• TASK TO CARRY OUT: Could you copy exactly the lines from the one containing "1400x842 pixels." through the last line of the records below, leaving out any pictures?

= = = = = = =

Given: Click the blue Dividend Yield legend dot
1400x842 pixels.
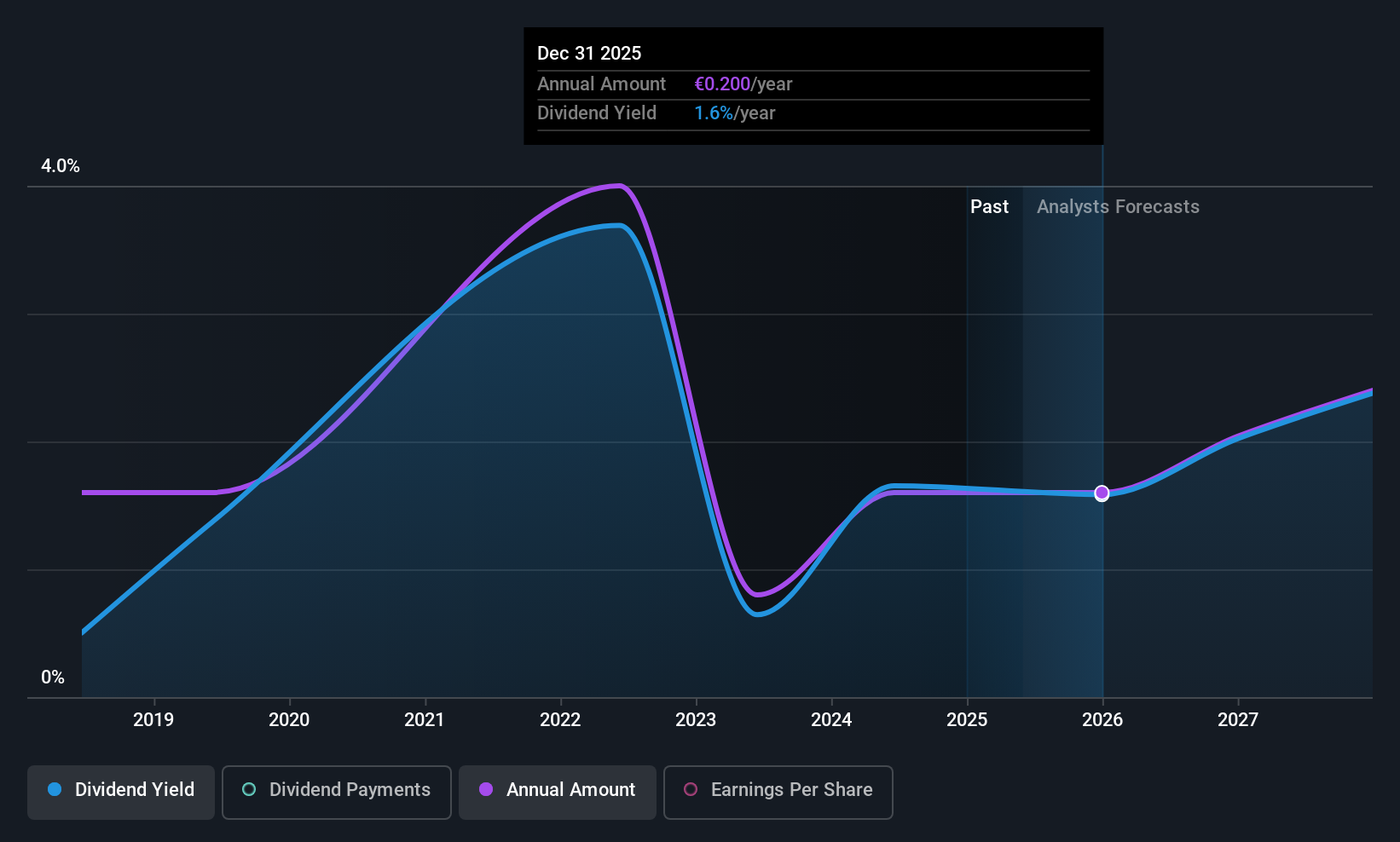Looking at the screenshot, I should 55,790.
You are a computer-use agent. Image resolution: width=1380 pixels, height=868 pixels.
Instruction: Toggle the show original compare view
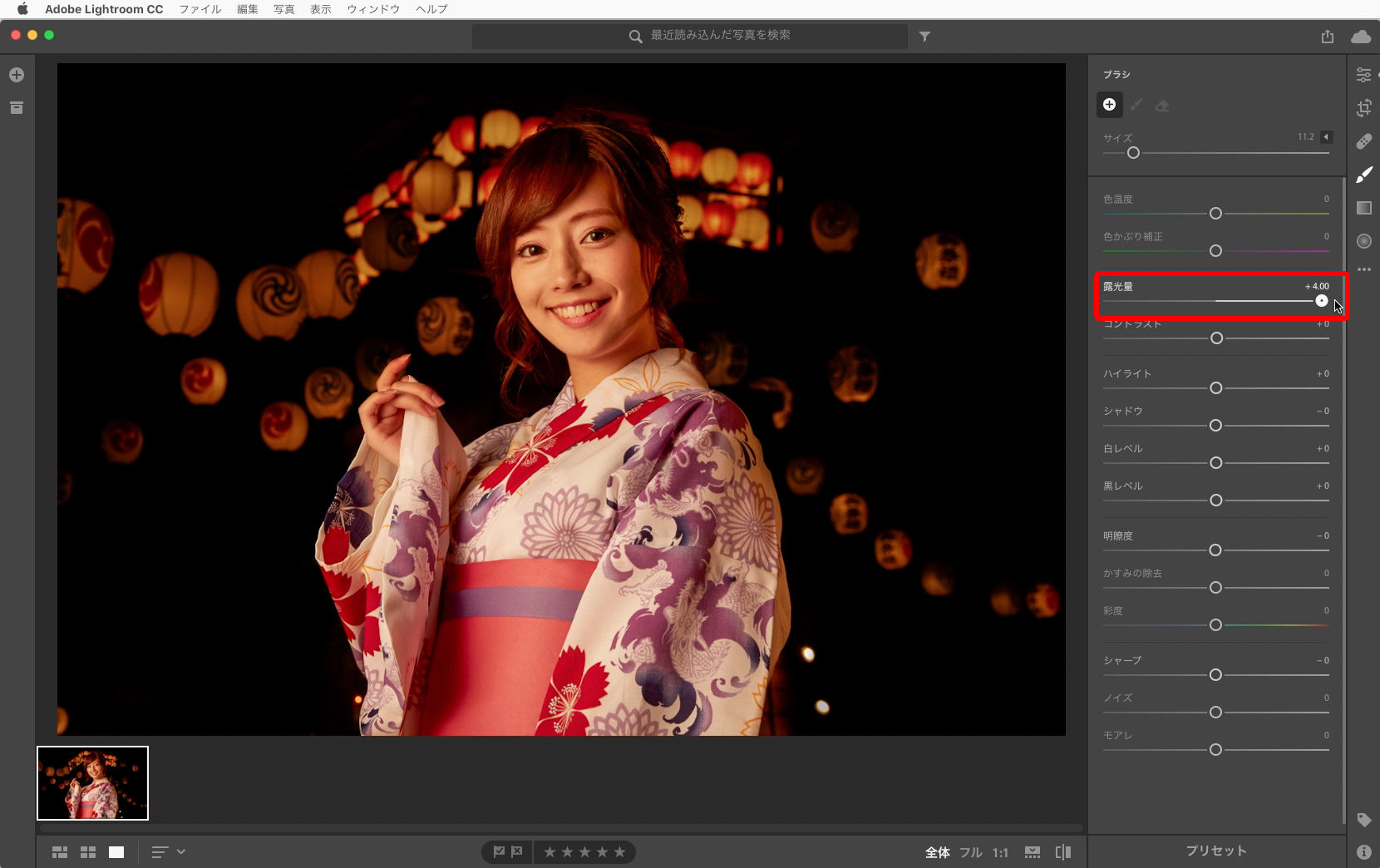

= = = = = = =

• RESULT FOR THIS TASK:
1400x842 pixels.
Looking at the screenshot, I should 55,790.
You are a computer-use agent. Image resolution: width=1380 pixels, height=868 pixels.
Instruction: Toggle the show original compare view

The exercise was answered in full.